Reproduce every line below, substituting "marker number" for each "callout number" and leaving everything else unchanged.

══ AVAILABLE RECORDS

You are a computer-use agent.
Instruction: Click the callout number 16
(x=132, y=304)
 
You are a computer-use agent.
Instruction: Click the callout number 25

════

### RESULT
You are a computer-use agent.
Instruction: Click the marker number 16
(x=132, y=304)
 
You are a computer-use agent.
Instruction: Click the marker number 25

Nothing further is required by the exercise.